### Work to complete
Return every entry exactly. Leave nothing out.

### Information supplied
• • •

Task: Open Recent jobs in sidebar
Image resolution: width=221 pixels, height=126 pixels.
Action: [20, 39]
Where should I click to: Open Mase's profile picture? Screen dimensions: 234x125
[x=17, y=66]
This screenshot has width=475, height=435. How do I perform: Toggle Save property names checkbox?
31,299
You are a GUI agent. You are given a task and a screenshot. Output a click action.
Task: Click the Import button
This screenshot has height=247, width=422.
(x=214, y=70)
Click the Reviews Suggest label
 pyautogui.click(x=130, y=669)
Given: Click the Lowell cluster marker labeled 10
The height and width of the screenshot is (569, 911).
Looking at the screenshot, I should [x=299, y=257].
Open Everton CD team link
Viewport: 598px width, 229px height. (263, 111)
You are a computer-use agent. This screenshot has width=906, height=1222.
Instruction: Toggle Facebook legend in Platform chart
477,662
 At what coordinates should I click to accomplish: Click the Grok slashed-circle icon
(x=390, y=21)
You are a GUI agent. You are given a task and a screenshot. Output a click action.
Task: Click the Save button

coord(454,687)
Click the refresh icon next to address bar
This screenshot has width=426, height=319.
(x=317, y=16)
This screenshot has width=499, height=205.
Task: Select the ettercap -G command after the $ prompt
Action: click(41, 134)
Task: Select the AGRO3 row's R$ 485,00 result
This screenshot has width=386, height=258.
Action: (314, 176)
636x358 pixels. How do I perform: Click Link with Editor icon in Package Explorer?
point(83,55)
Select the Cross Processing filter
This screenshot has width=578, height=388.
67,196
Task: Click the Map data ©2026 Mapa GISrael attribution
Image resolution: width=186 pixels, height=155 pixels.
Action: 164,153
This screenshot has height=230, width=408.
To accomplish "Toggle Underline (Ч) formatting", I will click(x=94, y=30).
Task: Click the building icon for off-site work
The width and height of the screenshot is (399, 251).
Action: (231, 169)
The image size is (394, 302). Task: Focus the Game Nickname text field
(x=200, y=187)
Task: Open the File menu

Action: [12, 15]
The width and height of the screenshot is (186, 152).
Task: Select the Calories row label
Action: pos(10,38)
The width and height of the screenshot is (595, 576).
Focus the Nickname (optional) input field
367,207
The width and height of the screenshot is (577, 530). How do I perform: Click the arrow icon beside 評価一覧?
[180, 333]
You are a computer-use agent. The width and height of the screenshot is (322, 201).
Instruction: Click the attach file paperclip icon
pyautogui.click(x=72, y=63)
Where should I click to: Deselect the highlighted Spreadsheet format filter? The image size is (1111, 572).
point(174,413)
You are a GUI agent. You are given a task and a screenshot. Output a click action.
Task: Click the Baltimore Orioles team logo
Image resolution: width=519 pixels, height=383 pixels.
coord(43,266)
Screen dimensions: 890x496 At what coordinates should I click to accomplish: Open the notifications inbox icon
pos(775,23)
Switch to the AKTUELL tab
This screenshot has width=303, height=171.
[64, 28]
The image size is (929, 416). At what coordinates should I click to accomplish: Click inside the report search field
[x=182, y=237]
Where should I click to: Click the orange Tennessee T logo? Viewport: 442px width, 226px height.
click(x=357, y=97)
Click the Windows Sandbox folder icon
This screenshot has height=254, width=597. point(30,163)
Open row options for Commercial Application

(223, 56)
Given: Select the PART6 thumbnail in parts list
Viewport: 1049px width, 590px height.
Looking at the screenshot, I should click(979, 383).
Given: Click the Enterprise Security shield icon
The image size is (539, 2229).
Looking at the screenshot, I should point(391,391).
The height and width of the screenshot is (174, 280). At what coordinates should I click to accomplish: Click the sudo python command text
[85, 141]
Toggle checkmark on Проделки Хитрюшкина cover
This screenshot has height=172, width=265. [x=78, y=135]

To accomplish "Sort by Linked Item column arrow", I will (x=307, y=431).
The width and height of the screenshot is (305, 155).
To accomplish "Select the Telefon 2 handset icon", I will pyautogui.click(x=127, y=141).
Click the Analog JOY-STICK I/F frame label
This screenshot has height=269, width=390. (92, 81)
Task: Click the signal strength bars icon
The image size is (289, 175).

• • •

### Written solution
Task: Open Recent jobs in sidebar
Image resolution: width=221 pixels, height=126 pixels.
Action: [20, 39]
Where should I click to: Open Mase's profile picture? Screen dimensions: 234x125
[x=17, y=66]
This screenshot has width=475, height=435. How do I perform: Toggle Save property names checkbox?
31,299
You are a GUI agent. You are given a task and a screenshot. Output a click action.
Task: Click the Import button
This screenshot has height=247, width=422.
(x=214, y=70)
Click the Reviews Suggest label
 pyautogui.click(x=130, y=669)
Given: Click the Lowell cluster marker labeled 10
The height and width of the screenshot is (569, 911).
Looking at the screenshot, I should [x=299, y=257].
Open Everton CD team link
Viewport: 598px width, 229px height. (263, 111)
You are a computer-use agent. This screenshot has width=906, height=1222.
Instruction: Toggle Facebook legend in Platform chart
477,662
 At what coordinates should I click to accomplish: Click the Grok slashed-circle icon
(x=390, y=21)
You are a GUI agent. You are given a task and a screenshot. Output a click action.
Task: Click the Save button

coord(454,687)
Click the refresh icon next to address bar
This screenshot has width=426, height=319.
(x=317, y=16)
This screenshot has width=499, height=205.
Task: Select the ettercap -G command after the $ prompt
Action: click(41, 134)
Task: Select the AGRO3 row's R$ 485,00 result
This screenshot has width=386, height=258.
Action: (314, 176)
636x358 pixels. How do I perform: Click Link with Editor icon in Package Explorer?
point(83,55)
Select the Cross Processing filter
This screenshot has width=578, height=388.
67,196
Task: Click the Map data ©2026 Mapa GISrael attribution
Image resolution: width=186 pixels, height=155 pixels.
Action: 164,153
This screenshot has height=230, width=408.
To accomplish "Toggle Underline (Ч) formatting", I will click(x=94, y=30).
Task: Click the building icon for off-site work
The width and height of the screenshot is (399, 251).
Action: (231, 169)
The image size is (394, 302). Task: Focus the Game Nickname text field
(x=200, y=187)
Task: Open the File menu

Action: [12, 15]
The width and height of the screenshot is (186, 152).
Task: Select the Calories row label
Action: pos(10,38)
The width and height of the screenshot is (595, 576).
Focus the Nickname (optional) input field
367,207
The width and height of the screenshot is (577, 530). How do I perform: Click the arrow icon beside 評価一覧?
[180, 333]
You are a computer-use agent. The width and height of the screenshot is (322, 201).
Instruction: Click the attach file paperclip icon
pyautogui.click(x=72, y=63)
Where should I click to: Deselect the highlighted Spreadsheet format filter? The image size is (1111, 572).
point(174,413)
You are a GUI agent. You are given a task and a screenshot. Output a click action.
Task: Click the Baltimore Orioles team logo
Image resolution: width=519 pixels, height=383 pixels.
coord(43,266)
Screen dimensions: 890x496 At what coordinates should I click to accomplish: Open the notifications inbox icon
pos(775,23)
Switch to the AKTUELL tab
This screenshot has width=303, height=171.
[64, 28]
The image size is (929, 416). At what coordinates should I click to accomplish: Click inside the report search field
[x=182, y=237]
Where should I click to: Click the orange Tennessee T logo? Viewport: 442px width, 226px height.
click(x=357, y=97)
Click the Windows Sandbox folder icon
This screenshot has height=254, width=597. point(30,163)
Open row options for Commercial Application

(223, 56)
Given: Select the PART6 thumbnail in parts list
Viewport: 1049px width, 590px height.
Looking at the screenshot, I should click(979, 383).
Given: Click the Enterprise Security shield icon
The image size is (539, 2229).
Looking at the screenshot, I should point(391,391).
The height and width of the screenshot is (174, 280). At what coordinates should I click to accomplish: Click the sudo python command text
[85, 141]
Toggle checkmark on Проделки Хитрюшкина cover
This screenshot has height=172, width=265. [x=78, y=135]

To accomplish "Sort by Linked Item column arrow", I will (x=307, y=431).
The width and height of the screenshot is (305, 155).
To accomplish "Select the Telefon 2 handset icon", I will pyautogui.click(x=127, y=141).
Click the Analog JOY-STICK I/F frame label
This screenshot has height=269, width=390. (92, 81)
Task: Click the signal strength bars icon
The image size is (289, 175).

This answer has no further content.